School of Mathematics and Statistics, The University of Melbourne, Parkville, Victoria, Australia.
MRC Centre for Global Infectious Disease Analysis, Department of Infectious Disease Epidemiology, School of Public Health, Imperial College London, London, United Kingdom.
PLoS Comput Biol. 2019 Jan 17;15(1):e1006568. doi: 10.1371/journal.pcbi.1006568. eCollection 2019 Jan.
Laboratory models are often used to understand the interaction of related pathogens via host immunity. For example, recent experiments where ferrets were exposed to two influenza strains within a short period of time have shown how the effects of cross-immunity vary with the time between exposures and the specific strains used. On the other hand, studies of the workings of different arms of the immune response, and their relative importance, typically use experiments involving a single infection. However, inferring the relative importance of different immune components from this type of data is challenging. Using simulations and mathematical modelling, here we investigate whether the sequential infection experiment design can be used not only to determine immune components contributing to cross-protection, but also to gain insight into the immune response during a single infection. We show that virological data from sequential infection experiments can be used to accurately extract the timing and extent of cross-protection. Moreover, the broad immune components responsible for such cross-protection can be determined. Such data can also be used to infer the timing and strength of some immune components in controlling a primary infection, even in the absence of serological data. By contrast, single infection data cannot be used to reliably recover this information. Hence, sequential infection data enhances our understanding of the mechanisms underlying the control and resolution of infection, and generates new insight into how previous exposure influences the time course of a subsequent infection.

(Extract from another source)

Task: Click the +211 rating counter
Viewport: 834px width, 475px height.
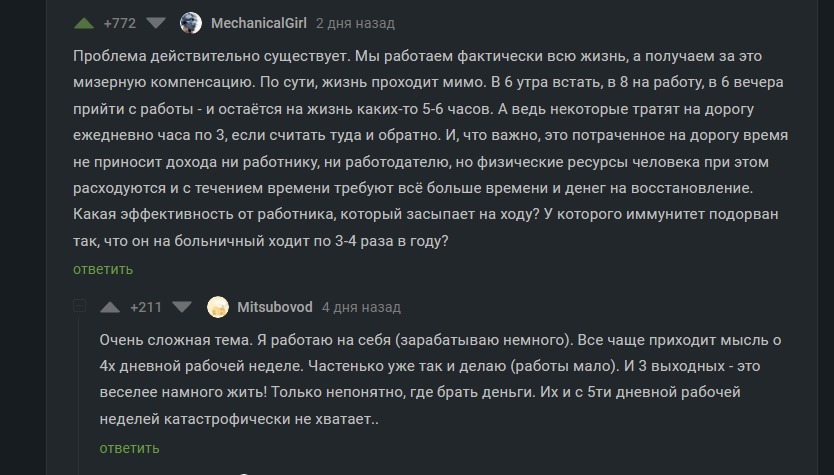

实验室模型常用于通过宿主免疫来理解相关病原体的相互作用。例如,最近的实验中,雪貂在短时间内接触两种流感株,这表明交叉免疫的效果如何随暴露时间和使用的特定株而变化。另一方面,对不同免疫分支的工作及其相对重要性的研究,通常使用单次感染实验。然而,从这类数据中推断不同免疫成分的相对重要性具有挑战性。在这里,我们通过模拟和数学建模研究了顺序感染实验设计是否不仅可以用于确定对交叉保护有贡献的免疫成分,还可以深入了解单次感染期间的免疫反应。我们表明,来自顺序感染实验的病毒学数据可用于准确提取交叉保护的时间和程度。此外,可以确定负责这种交叉保护的广泛免疫成分。此类数据还可用于推断控制原发性感染的某些免疫成分的时间和强度,即使在没有血清学数据的情况下也是如此。相比之下,单次感染数据无法可靠地恢复此信息。因此,顺序感染数据增强了我们对感染控制和解决机制的理解,并深入了解先前暴露如何影响后续感染的时间进程。